[Begin TEXT SECTION]

When agents rely only on the current context window, every useful note competes with source code, tool output, instructions, and the task itself. Eventually the prompt becomes expensive to read, easy to contradict, and difficult for the agent to prioritize.

The better pattern is to keep short task-critical context in the prompt and store durable context in a memory service. The agent can retrieve decisions, constraints, user preferences, previous debugging notes, and project facts only when they matter.

What belongs in MCP memory?

Stable project facts Repository conventions, deployment targets, supported commands, and architectural boundaries.
Decisions and tradeoffs Why a design was chosen, what was rejected, and what constraints shaped the implementation.
Agent preferences How the operator wants commits, tests, release notes, review comments, or deployment steps handled.
Debugging history Known failure modes, previous fixes, flaky checks, and operational notes that should survive sessions.

[End TEXT SECTION]
[Begin SOURCE DATA]

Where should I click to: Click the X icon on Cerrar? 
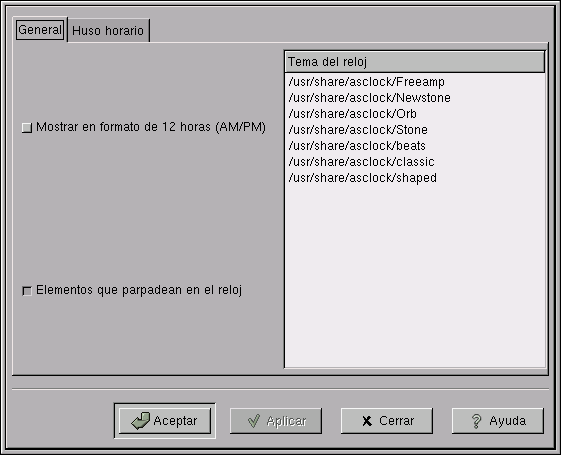[367, 421]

[End SOURCE DATA]

• [REQUIREMENT 1] Which categories does the text on MCP memory name as belonging in MCP memory?
• [REQUIREMENT 2] Could you rewrite the text on MCP memory from "The better pattern" up to and including "should survive sessions.", swapping "deployment" for "rollout"?
Answer using only the text on MCP memory and nothing in the lines.

• [RIGHT ANSWER 1] Stable project facts, Decisions and tradeoffs, Agent preferences, Debugging history

• [RIGHT ANSWER 2]
The better pattern is to keep short task-critical context in the prompt and store durable context in a memory service. The agent can retrieve decisions, constraints, user preferences, previous debugging notes, and project facts only when they matter.

What belongs in MCP memory?

Stable project facts Repository conventions, rollout targets, supported commands, and architectural boundaries.
Decisions and tradeoffs Why a design was chosen, what was rejected, and what constraints shaped the implementation.
Agent preferences How the operator wants commits, tests, release notes, review comments, or rollout steps handled.
Debugging history Known failure modes, previous fixes, flaky checks, and operational notes that should survive sessions.